Task item:
The answer is the exact text of every line from the one that contains "You are a computer-use" to the final line of the entries below, with pictures left out.

Extracted information:
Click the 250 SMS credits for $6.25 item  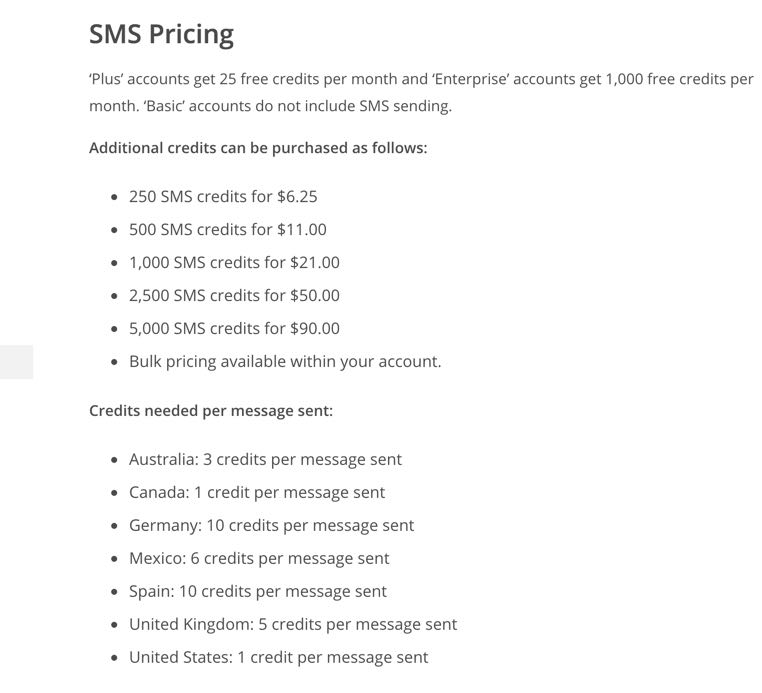[223, 197]
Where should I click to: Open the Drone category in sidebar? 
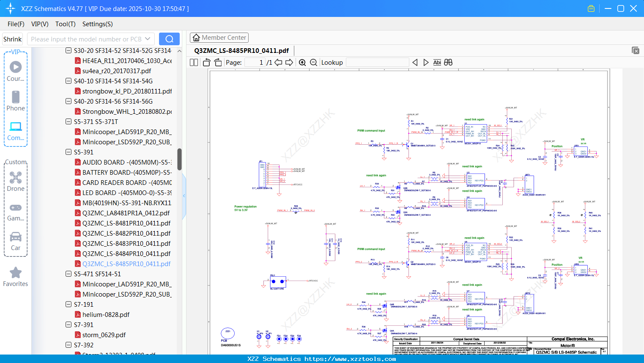pyautogui.click(x=16, y=182)
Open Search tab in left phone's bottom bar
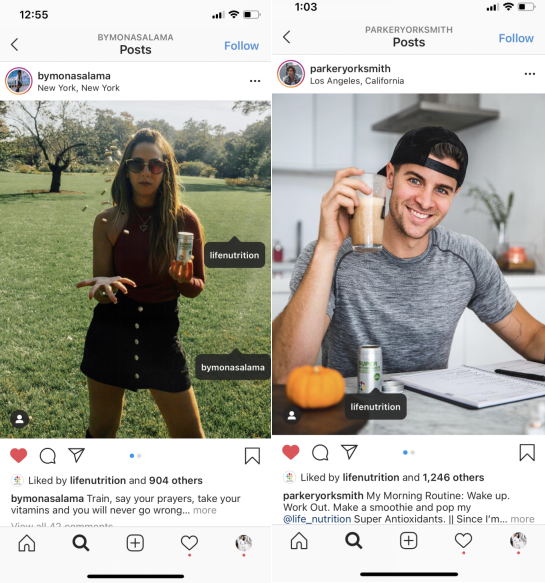The height and width of the screenshot is (583, 545). click(81, 543)
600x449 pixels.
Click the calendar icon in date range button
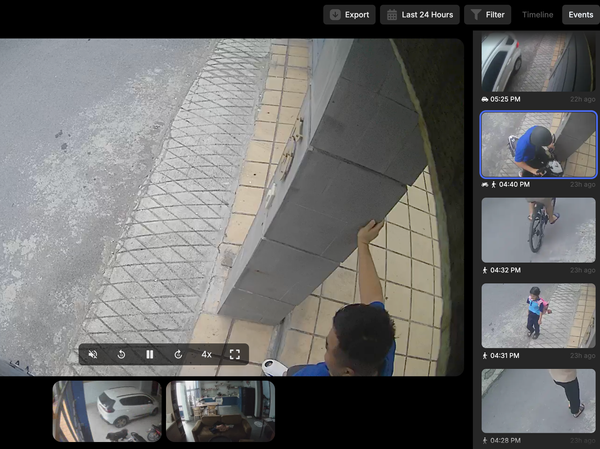pyautogui.click(x=392, y=15)
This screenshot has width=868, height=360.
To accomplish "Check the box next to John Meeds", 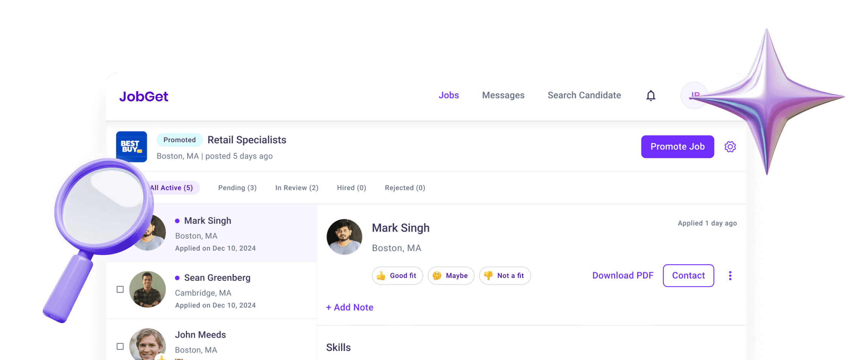I will click(120, 346).
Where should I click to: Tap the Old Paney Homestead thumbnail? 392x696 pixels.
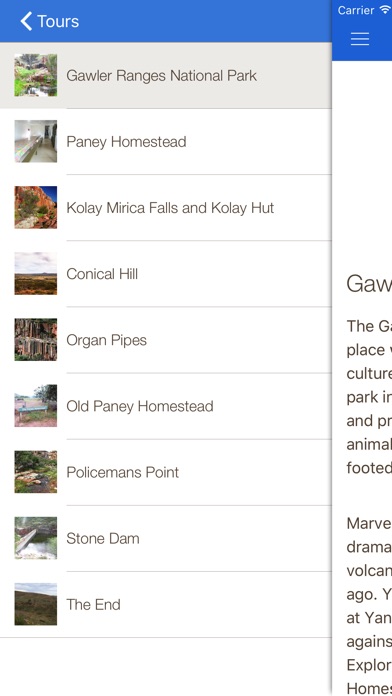36,406
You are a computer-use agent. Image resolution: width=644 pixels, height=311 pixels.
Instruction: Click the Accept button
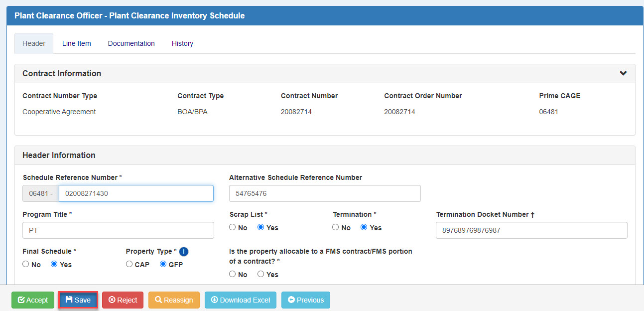click(33, 300)
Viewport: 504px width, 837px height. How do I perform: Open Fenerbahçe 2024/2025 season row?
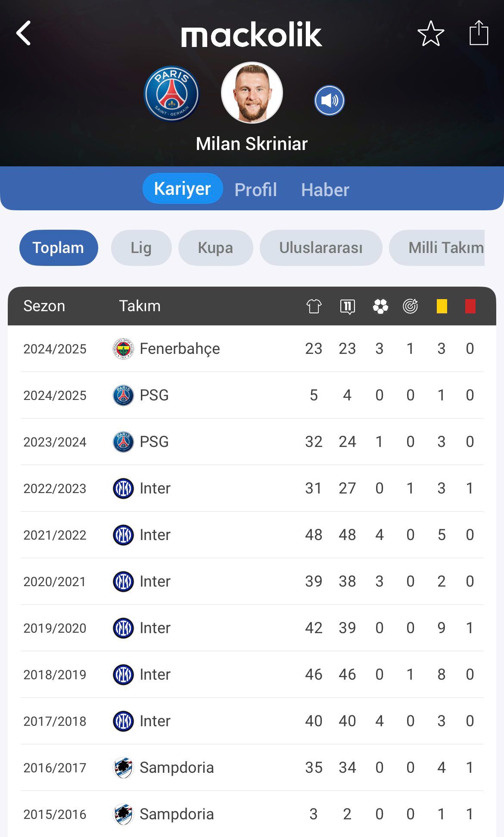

Exercise response:
You are a computer-use agent. Image resolution: width=644 pixels, height=311 pixels.
Instruction: Click the Accept button
click(33, 300)
Viewport: 504px width, 837px height. How do I perform: Open Fenerbahçe 2024/2025 season row?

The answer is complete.